At last check, ZM is up 3.4% to trade at $270.27. The security is about a month removed from a massive post-earnings bear gap, which saw Zoom stock lose 16.7% in a single session. Short-term pressure from the 10-day moving average has emerged since. Despite its former pandemic-darling status, ZM has shed nearly 20% year-to-date.
This negative price action over the last month has attracted plenty of short sellers, and short interest has risen 18% in the two most recent reporting periods. The 12.37 million shares sold short make up 6% of the stock's available float, and would take nearly three days to cover at the average pace of daily trading.
Meanwhile, the options pits are firmly in the bullish camp. At the International Securities Exchange (ISE), Cboe Options Exchange (CBOE), and NASDAQ OMX PHLX (PHLX), Zoom stock's 50-day call/put volume ratio of 2.28 stands higher than 88% of readings from the past year. This means long calls have been getting picked up at a much quicker-than-usual clip.

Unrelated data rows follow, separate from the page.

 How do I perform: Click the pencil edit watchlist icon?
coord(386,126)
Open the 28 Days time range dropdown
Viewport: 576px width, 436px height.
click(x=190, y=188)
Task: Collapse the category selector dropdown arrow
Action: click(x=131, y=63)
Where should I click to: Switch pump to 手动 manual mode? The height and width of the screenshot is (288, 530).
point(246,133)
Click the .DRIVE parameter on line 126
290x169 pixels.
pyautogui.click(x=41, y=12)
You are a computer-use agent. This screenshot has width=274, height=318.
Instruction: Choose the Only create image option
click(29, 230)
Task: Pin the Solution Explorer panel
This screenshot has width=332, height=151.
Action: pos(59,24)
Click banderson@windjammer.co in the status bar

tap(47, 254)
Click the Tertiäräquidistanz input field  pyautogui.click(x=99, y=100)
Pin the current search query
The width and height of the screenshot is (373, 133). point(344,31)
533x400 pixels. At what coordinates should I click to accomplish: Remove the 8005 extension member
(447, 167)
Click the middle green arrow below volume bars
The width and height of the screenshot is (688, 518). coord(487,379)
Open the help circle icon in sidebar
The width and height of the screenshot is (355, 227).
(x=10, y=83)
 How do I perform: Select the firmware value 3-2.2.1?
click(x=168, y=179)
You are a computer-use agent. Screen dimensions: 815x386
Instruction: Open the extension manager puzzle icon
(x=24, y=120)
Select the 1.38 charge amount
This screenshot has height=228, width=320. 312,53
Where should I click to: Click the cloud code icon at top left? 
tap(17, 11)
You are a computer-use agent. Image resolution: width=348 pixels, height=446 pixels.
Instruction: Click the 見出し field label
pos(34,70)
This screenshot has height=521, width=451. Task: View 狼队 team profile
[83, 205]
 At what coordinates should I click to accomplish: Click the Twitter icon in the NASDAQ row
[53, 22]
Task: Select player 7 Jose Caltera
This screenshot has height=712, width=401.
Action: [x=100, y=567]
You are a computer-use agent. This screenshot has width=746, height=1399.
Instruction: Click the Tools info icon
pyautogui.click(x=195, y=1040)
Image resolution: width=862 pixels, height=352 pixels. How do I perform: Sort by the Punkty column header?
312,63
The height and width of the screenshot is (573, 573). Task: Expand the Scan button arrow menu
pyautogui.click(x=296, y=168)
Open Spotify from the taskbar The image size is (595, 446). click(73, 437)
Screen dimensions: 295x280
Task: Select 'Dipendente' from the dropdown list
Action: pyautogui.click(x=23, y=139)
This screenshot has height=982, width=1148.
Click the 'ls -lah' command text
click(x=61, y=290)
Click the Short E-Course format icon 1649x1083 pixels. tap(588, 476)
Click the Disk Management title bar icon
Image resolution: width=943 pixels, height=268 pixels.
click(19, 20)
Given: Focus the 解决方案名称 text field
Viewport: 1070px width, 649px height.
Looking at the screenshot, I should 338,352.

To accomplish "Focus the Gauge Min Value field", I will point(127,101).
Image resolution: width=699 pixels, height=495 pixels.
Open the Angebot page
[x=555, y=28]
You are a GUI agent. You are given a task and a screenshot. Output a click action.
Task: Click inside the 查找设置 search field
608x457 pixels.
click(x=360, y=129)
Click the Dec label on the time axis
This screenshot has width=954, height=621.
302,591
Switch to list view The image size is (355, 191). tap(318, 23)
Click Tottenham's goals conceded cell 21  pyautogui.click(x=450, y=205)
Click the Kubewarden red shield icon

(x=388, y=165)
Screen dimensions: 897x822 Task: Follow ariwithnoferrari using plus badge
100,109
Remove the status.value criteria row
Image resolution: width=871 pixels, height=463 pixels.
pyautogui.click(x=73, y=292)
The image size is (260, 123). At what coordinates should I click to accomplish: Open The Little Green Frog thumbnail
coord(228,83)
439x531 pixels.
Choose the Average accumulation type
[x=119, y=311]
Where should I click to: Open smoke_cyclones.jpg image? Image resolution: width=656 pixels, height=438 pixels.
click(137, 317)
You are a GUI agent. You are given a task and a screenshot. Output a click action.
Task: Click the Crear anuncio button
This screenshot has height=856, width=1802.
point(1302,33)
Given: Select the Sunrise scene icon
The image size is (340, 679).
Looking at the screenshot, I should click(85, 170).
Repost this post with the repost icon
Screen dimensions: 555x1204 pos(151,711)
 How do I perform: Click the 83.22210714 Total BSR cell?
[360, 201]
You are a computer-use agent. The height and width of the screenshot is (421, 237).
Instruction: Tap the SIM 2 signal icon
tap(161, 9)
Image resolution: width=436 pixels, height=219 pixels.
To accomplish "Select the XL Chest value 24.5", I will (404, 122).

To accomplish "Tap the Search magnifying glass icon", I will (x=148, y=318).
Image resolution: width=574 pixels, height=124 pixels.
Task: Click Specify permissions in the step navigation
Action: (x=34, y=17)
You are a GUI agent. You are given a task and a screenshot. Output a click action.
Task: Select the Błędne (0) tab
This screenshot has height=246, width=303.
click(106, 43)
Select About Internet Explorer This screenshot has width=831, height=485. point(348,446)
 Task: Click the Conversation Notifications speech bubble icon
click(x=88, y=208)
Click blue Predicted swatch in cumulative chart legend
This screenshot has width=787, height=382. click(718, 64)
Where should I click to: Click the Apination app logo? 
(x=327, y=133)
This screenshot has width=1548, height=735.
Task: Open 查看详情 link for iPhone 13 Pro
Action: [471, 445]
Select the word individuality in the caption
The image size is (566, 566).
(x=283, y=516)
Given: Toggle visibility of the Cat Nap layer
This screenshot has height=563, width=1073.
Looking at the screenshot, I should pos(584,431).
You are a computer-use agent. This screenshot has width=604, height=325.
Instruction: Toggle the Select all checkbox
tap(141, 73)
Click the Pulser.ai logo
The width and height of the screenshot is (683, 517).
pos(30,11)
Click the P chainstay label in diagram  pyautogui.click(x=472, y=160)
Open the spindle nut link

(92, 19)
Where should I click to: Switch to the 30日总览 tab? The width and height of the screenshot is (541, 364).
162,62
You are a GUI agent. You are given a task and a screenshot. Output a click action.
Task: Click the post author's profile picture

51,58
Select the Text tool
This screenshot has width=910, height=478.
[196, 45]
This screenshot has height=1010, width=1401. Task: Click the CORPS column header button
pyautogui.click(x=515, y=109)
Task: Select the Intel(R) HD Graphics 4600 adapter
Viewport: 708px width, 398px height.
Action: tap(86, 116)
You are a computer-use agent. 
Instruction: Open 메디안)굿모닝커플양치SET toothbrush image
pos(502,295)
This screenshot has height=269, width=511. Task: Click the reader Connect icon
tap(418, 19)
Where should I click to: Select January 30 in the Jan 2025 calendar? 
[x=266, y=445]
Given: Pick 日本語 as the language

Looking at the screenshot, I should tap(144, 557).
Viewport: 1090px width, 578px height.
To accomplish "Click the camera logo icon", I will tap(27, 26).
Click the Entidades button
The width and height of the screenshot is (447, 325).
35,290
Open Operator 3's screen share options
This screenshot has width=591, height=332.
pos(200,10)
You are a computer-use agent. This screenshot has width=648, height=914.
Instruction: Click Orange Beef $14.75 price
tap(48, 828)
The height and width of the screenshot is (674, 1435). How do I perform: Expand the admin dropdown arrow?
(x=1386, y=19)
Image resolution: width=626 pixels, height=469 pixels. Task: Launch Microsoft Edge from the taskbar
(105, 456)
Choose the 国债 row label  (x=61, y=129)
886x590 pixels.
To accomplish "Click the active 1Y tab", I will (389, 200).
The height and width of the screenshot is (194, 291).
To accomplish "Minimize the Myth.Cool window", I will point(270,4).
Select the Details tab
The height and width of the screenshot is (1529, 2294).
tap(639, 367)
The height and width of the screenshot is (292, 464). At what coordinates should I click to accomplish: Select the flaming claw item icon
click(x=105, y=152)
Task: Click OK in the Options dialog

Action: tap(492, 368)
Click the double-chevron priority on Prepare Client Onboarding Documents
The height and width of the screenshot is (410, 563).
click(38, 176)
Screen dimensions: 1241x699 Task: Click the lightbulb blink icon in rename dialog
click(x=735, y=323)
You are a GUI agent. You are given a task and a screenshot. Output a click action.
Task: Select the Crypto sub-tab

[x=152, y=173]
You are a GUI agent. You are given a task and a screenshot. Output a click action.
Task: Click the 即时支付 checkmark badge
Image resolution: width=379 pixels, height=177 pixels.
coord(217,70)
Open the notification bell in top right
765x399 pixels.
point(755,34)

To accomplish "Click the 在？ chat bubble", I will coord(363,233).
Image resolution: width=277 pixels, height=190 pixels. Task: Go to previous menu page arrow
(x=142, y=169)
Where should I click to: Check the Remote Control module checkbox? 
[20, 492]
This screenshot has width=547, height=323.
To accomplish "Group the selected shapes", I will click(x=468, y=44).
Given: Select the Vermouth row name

These premiums can be had at a relative bargain. The stock's Schaeffer's Volatility Index (SVI) of 42% sits below all but 11% of annual readings, implying options traders are pricing in relatively low volatility expectations for ZM at the moment. What's more, the stock's Schaeffer's Volatility Scorecard (SVS) sits at 85 (out of 100), suggesting the stock has usually exceeded option traders' volatility expectations in the past year.